▸ **Given passage**:
■ ■ ■ ■ ■ ■ ■
Comment by norir

Comment by norir a day ago

0 replies

From my perspective, Zig is trying to do far too many things to ever reach a baseline of goodness that I consider acceptable. They are in my view quite disrespectful to their users who they force to endure churn at the whims of their dictator. Now that enough people have bought in and accepted that a broken tool is ok so long as it hasn't been blessed with a 1.0 all of its clear flaws can be overlooked in the hope of the coming utopia (spoiler alert: that day will never arrive).

Personally, I think it is wrong to inflict your experiments on other people and when you pull the rug out from underneath say, well, we told you it was unstable, you should't have depended on us in the first place.

I don't even understand what zig is supposed to be. Matklad seems to think it is a machine level language: https://lobste.rs/s/ntruuu/lobsters_interview_with_matklad. This contrasts with the official language landing page: Zig is a general-purpose programming language and toolchain for maintaining robust, optimal and reusable software. These two definitions are mutually incompatible. Moreover, zig is clearly not a general purpose language because there are plenty of programming problems where manual memory management is neither needed nor desirable.
■ ■ ■ ■ ■ ■ ■
▸ **Exercise instructions**:
• 1. Reproduce, word for word, the section of the Zig comment that opens with the words containing "Personally, I think" and closes with "needed nor desirable.".
• 2. Carry on the comment about Zig, picking up right after its last sentence.
The lines after this are not needed here.

Entries from a data source:
■ ■ ■ ■ ■ ■ ■
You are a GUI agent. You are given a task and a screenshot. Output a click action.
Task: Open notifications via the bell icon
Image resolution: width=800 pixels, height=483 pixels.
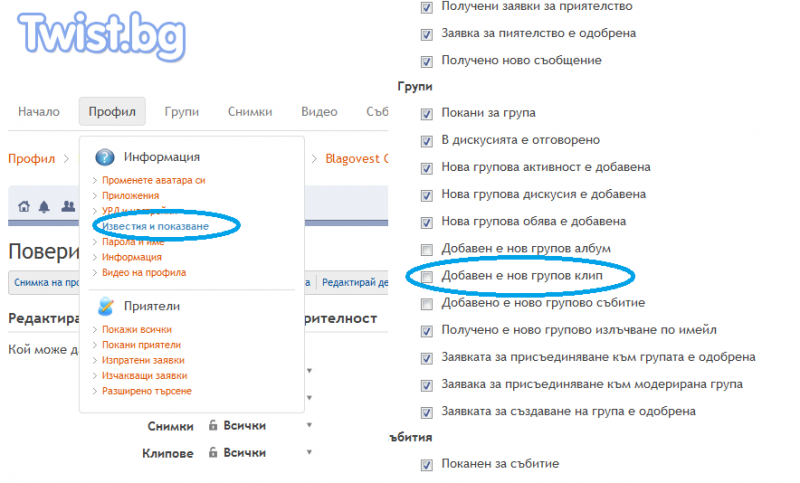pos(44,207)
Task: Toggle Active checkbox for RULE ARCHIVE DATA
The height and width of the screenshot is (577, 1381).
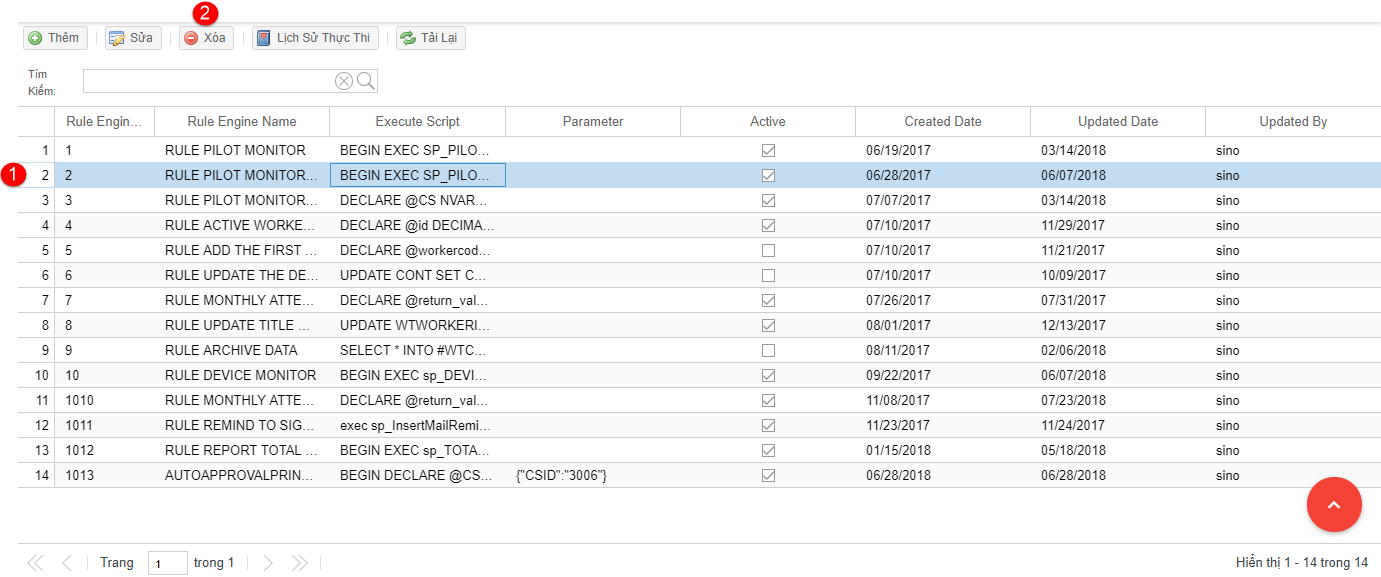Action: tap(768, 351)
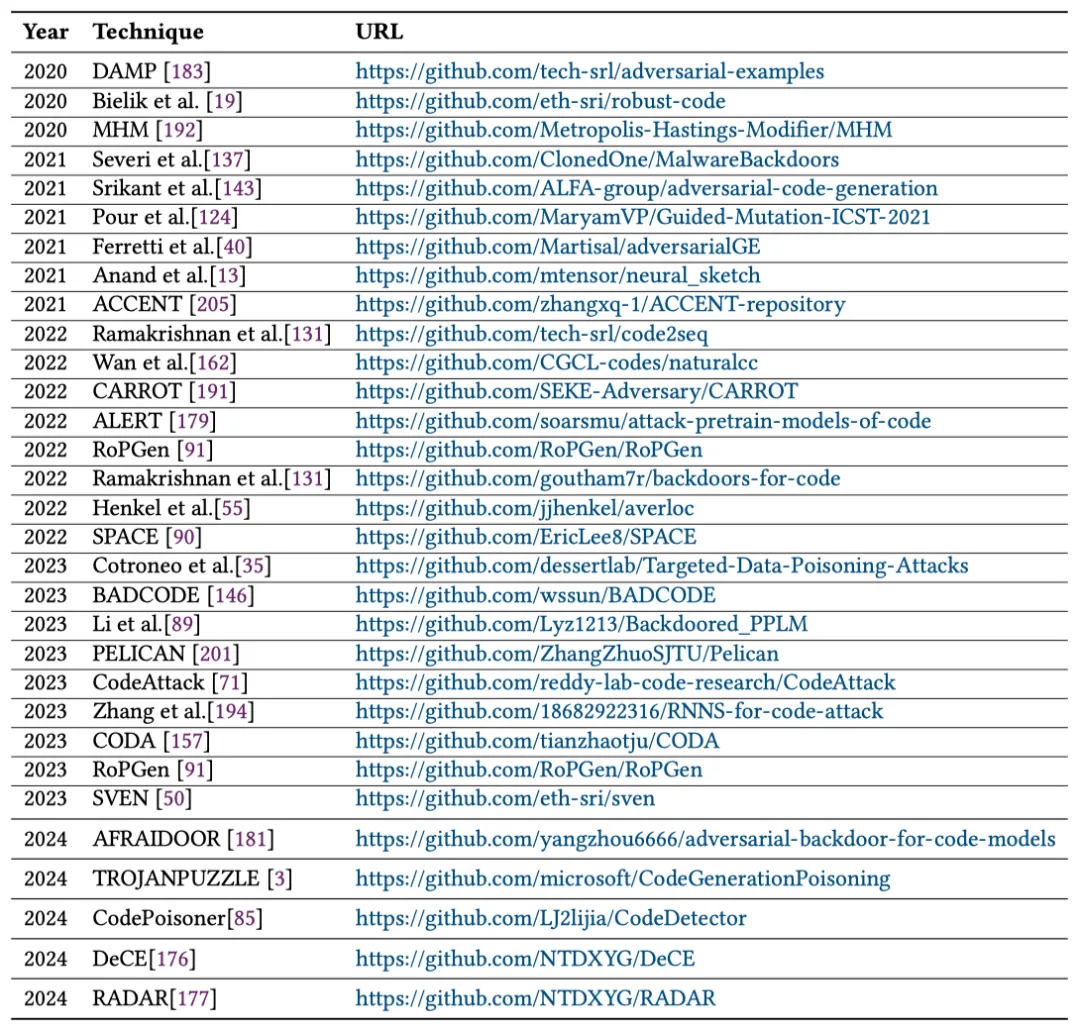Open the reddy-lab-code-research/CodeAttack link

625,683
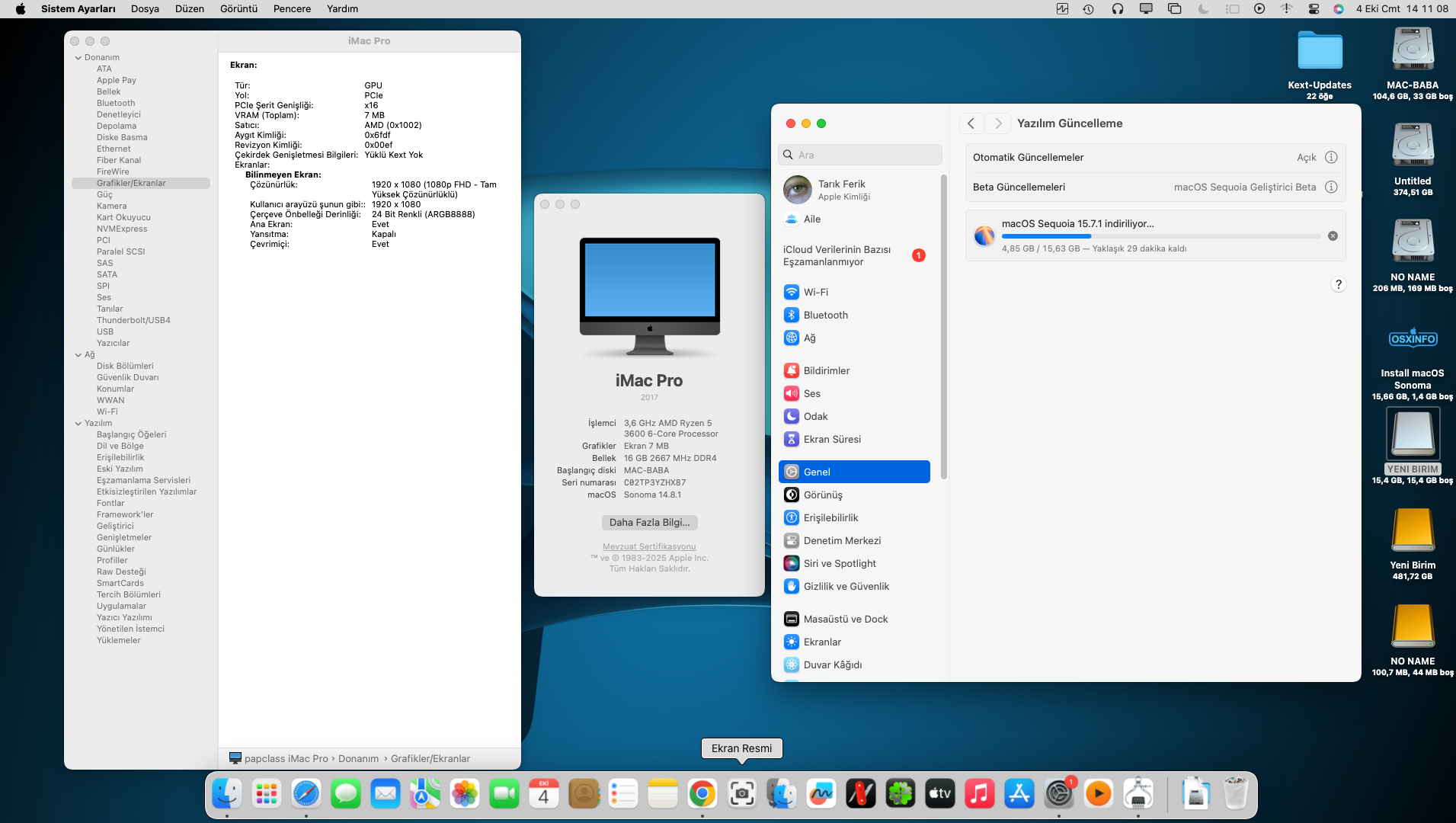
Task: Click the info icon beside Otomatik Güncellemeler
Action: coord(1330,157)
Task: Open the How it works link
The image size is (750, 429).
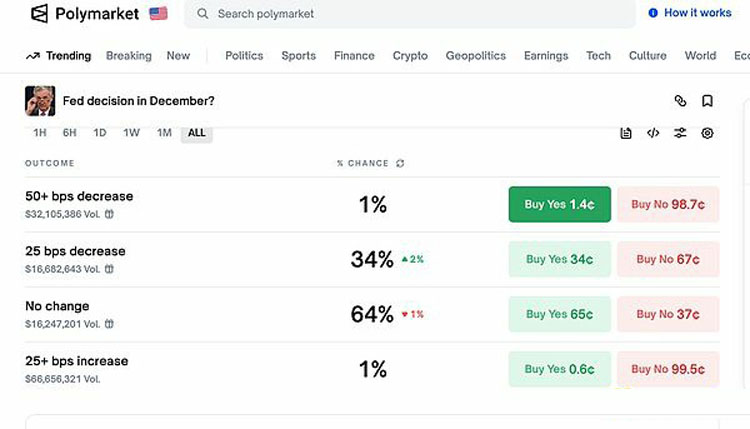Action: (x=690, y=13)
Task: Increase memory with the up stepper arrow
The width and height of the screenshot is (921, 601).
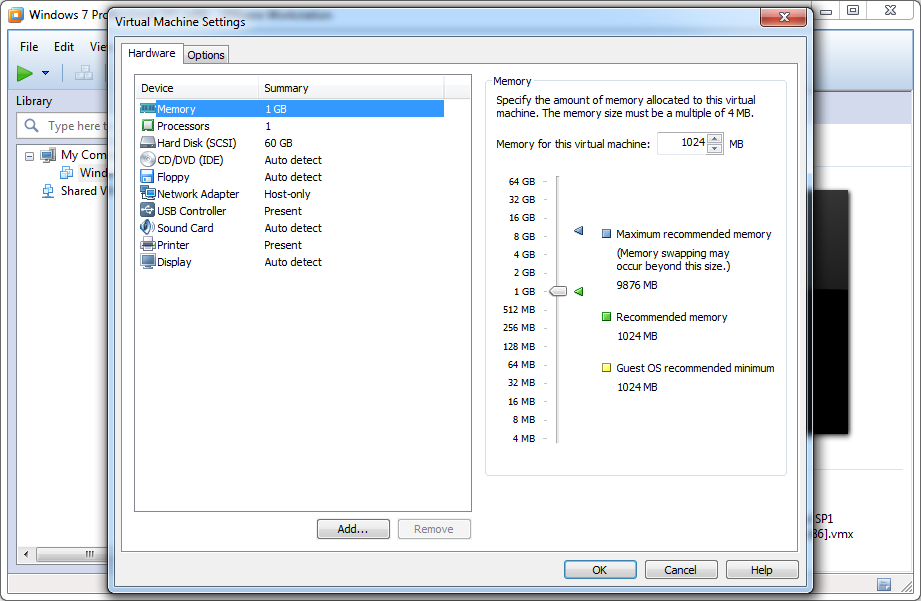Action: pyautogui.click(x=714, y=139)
■ ■ ■ ■ ■ ■ ■
▸ **Exercise responses**:
• 1.
Personally, I think it is wrong to inflict your experiments on other people and when you pull the rug out from underneath say, well, we told you it was unstable, you should't have depended on us in the first place.

I don't even understand what zig is supposed to be. Matklad seems to think it is a machine level language: https://lobste.rs/s/ntruuu/lobsters_interview_with_matklad. This contrasts with the official language landing page: Zig is a general-purpose programming language and toolchain for maintaining robust, optimal and reusable software. These two definitions are mutually incompatible. Moreover, zig is clearly not a general purpose language because there are plenty of programming problems where manual memory management is neither needed nor desirable.

• 2.
All of this confusion is manifest in zig's instability and bloated standard library. Indeed a huge standard library is incompatible with the claims of simplicity and generality they frequently make. Async is not a feature that can be implemented universally without adding overhead and indirection because of the fundamental differences in capabilities exposed by the various platforms. Again, they are promising a silver bullet even though their prior attempt, in which they publicly proclaimed function coloring to be solved, has been abandoned. Why would we trust them to get it right a second time?

There are a very small number of assembly primitives that every platform provides that are necessary to implement a compiler. Load/store/mov/inc/jeq/jump and perhaps a few others. Luajit implements its parser in pure assembly and I am not aware of an important platform that luajit runs on that zig goes. I do the vast majority of my programming in lua and _never_ run into bugs in the interpreter. I truly cannot think of a single problem that I think zig would solve better than luajit. Even if that did exist, I could embed the zig code in my lua file and use lua to drive the zig compiler and then call into the specialized code using the lua ffi. But the vast majority of code does not need to be optimized to the level of machine code where it is worth putting up with all of the other headaches that adopting zig will create.

The hype around zig is truly reaching llm levels of disconnection from reality. Again, to believe in zig, one has to believe it will magically develop capacities that it does not presently have and for which there is no plan to actually execute besides vague plans of just wait.